After reading Stephen King’s IT in high school, I had to sleep with the light on for a month. I also refused to use the bathroom sink after dark—fearing what might call out to me from the pipes—and developed a serious aversion to clowns.
Growing up, Stephen King novels weren’t the only thing keeping me up at night. Nuclear war, The Exorcist (and exorcisms in general), and several Twilight Zone episodes vied for the attention of my overactive imagination in the wee hours of the night. I often needed to fall asleep with the TV on or headphones in my ears.
October is a good month to blog about fears. Mine have changed as I’ve gotten older mostly because they’re more grounded in reality. I had a writing professor in college who said that real life is often more interesting than anything we can make up. I would submit to you that real life is also scarier than fiction. Pennywise the clown has been replaced in my psyche by things that can actually happen or have happened already. I find my new set of fears difficult to talk about and even harder to write about. But at least fiction allows me to place my characters between myself and those fears—to wear a mask as I try to sort out what scares us both.
For this post though, I thought I’d keep it light and share with you my run-of-the-mill fears—the kind that make me laugh and keep the big ones at bay.
Running out of coffee. Followed closely by running out of wine and toilet paper. I tend to stockpile all three.
School picture day. For the past six years, I’ve organized the photographing of 550 students ranging in age from three to ten at my child’s school. The process has sent more than one brave parent running.
Laundry. It never, ever ends. Tell me that’s not a nightmare.
The guy in my fitness class who wears spandex shorts from 1986 and cropped tops from the same era. Neither offers ample coverage or support.

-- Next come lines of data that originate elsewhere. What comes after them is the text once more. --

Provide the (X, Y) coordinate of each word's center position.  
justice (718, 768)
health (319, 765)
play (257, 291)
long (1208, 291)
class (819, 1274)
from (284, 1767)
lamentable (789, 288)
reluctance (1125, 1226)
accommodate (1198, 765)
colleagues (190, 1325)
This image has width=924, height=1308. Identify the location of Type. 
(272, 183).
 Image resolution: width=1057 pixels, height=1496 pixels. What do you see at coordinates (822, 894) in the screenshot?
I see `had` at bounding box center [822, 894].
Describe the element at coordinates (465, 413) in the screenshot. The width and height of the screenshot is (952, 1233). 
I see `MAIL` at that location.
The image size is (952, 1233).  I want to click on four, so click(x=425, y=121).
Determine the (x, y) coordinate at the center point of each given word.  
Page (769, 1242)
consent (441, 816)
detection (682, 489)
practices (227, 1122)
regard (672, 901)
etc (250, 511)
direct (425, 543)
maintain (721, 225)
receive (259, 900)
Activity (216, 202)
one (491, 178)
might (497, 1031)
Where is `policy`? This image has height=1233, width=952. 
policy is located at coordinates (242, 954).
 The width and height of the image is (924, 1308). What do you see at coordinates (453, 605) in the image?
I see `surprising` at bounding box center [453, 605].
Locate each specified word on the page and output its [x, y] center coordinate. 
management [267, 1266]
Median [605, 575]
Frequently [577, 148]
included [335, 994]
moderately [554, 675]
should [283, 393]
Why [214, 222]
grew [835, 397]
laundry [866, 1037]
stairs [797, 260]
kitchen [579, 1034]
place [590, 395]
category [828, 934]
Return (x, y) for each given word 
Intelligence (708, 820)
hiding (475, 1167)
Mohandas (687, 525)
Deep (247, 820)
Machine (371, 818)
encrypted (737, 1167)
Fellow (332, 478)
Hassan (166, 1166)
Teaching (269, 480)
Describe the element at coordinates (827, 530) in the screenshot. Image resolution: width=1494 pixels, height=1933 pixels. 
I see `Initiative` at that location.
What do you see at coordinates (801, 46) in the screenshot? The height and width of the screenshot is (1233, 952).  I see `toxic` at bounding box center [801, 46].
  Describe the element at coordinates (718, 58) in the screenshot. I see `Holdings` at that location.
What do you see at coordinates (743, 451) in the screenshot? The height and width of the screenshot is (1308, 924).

And along these same lines is my 90-year-old neighbor who bares his milk-white legs as he sports only a bathrobe and slippers when he walks to the driveway’s end every day around noon to retrieve his newspaper.
Spider crickets. I encountered one of these gargantuan hopping creatures in my kitchen one morning. Trying to whack that thing with a broom at 6 a.m. was like battling Smaug. I’d post a pic here, but it would only give me nightmares. Google them if you’re curious. Be warned. They ain’t pretty.
The scale in the doctor’s office.
Public speaking. I delivered gave a 15-minute speech at Rutgers University Council on Children’s Literature One-on-One Plus conference on Saturday. It was a tremendous honor to speak there, but my knees shook the whole time. Who knew that knees really do knock together.
Derek Jeter’s retirement and George Clooney’s marriage, cause both may signal the end of the world as we know it, right?
Donald Trump’s hair.
The Honey Boo Boo mom’s feet.
Scraping the seeds out of a pumpkin. Though I love just about everything else about pumpkins including carving them and their faux flavor in my latte.
Missing a deadline.
Reviews. Particularly from The Magazine That Shall Not Be Named.